Indeed, it concedes that, at any given time, it employs approximately 100 employees. The
district court nonetheless granted summary judgment to De Jay, concluding that De Jay could be
considered a statutory employer for purposes of the Florida Civil Rights Act only if it employed
more than fifteen employees in the State of Florida. Sinclair then filed this appeal.
DISCUSSION
Our starting point is the plain language of the statute. Section 760.02(7) defines an
“employer” for purposes of the Florida Civil Rights Act as “any person employing 15 or more
employees for each working day in each of 20 or more calendar weeks in the current or
preceding calendar year, and any agent of such a person.” Fla. Stat. Ann. § 760.02(7). Sinclair
argues that this language does not require that all the employees be employed in Florida, so long
as the employer has at least fifteen employees. She argues that the district court erred in
2
supplementing the definition of employer with the additional requirement that fifteen employees
be employed in Florida. We agree.
The language of the FCRA is plain and unambiguous. It requires a plaintiff to show that
the defendant is a “person employing 15 or more employees for each working day in each of 20
or more calendar weeks in the current or preceding calendar year, and any agent of such a
person.” Nothing in the statute’s plain language requires a showing that fifteen employees were
employed in the State of Florida. By its own admission, De Jay employs approximately 100
employees at any given time. De Jay therefore falls squarely within the statutory definition. We
are obliged to give effect to the plain language of § 760.02(7). As the Florida Supreme Court
has long held, “when the language of a statute is unambiguous and conveys a clear and ordinary
meaning, there is no need to resort to other rules of statutory construction; the plain language of
the statute must be given effect.” Starr Tyme, Inc. v. Cohen, 659 So. 2d 1064, 1067 (Fla. 1995).

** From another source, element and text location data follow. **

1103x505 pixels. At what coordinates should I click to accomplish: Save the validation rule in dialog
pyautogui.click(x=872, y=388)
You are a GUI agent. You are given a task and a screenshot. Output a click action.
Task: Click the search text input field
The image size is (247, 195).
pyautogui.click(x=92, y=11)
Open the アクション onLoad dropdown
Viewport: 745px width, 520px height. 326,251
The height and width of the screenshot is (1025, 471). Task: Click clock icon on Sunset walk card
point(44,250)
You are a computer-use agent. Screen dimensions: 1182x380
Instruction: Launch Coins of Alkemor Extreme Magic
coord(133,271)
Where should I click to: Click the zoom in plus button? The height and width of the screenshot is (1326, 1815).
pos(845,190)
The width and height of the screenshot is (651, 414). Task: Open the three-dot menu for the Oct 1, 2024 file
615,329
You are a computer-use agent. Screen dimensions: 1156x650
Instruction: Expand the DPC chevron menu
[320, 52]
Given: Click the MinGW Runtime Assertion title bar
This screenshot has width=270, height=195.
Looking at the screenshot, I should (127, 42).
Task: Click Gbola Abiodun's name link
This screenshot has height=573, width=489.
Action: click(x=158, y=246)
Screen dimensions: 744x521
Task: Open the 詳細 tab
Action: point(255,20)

The district court offered three reasons for its conclusion, notwithstanding the plain
language of § 760.02(7), that a Florida employer must employ fifteen employees in Florida in
order to be an employer within the meaning of the FCRA. De Jay relies on these arguments on
appeal. We consider them in turn.
First, examining the general purposes of the FCRA, the district court concluded that
“counting employees of a foreign corporation who are working in other states is profoundly
inconsistent with the parochial concerns of the FCRA.” However, as noted earlier, when the
language of a statute is plain and unambiguous, it is inappropriate to resort to any examination of
purpose to interpret meaning. City of Miami Beach v. Galbut, 626 So. 2d 192, 193 (Fla. 1993)
3
(“[W]here a statute is clear and unambiguous . . . a court will not look behind the statute’s plain
language for legislative intent.”). Moreover, De Jay’s argument in this regard fails fairly to
address the legislative intent of the FCRA. It focuses solely on one side of the employment
relationship and says nothing about the very purpose of the FCRA – protecting Floridians within
the State from invidious discrimination. There is nothing in the FCRA to support the
interpretation that De Jay suggests.
Second, the district court looked to the decision of the Florida Commission on Human
Relations in Palermo v. Kuppenheimer Mfg. Co., Inc., 11 F.A.L.R. 4860 (May 2, 1989), which it
read as holding that out-of-state employees should not be counted for purposes of determining
whether the defendant is a statutory employer. De Jay argues that Palermo controls because it
represents the views of an agency, and, is therefore entitled to deference. We find Palermo
inapplicable.
In Palermo, a pro se litigant claimed that his employer discriminated against him based
on religion and national origin. The hearing officer noted in his report and recommendation that
Palermo called himself as his sole witness and failed to introduce any evidence that his employer
met the statutory definition of “employer” set forth in § 760.02(7). Based on this total lack of
evidence, the hearing officer stated that “there was no showing that Respondent is an employer
within the meaning [of the FCRA]. Absent proof that Respondent employed at least 15
employees in Florida during the relevant time period, there is no basis to consider whether
Respondent violated the provisions of [the FCRA].” 11 F.A.L.R. at 4866. De Jay reads this
language as an affirmative statement that an employer who does not employ fifteen persons in
the State of Florida is exempt from the FCRA. Yet nothing in either the hearing officer’s
4
recommendations or the Commission’s order indicates any intent to abrogate the plain language
of the statute or any justification for so doing. In our view, the only plausible reading of the
hearing officer’s words is that Palermo’s error was in failing to provide any proof of his
employer’s status at all, and that the addition of the words “in Florida” was totally gratuitous.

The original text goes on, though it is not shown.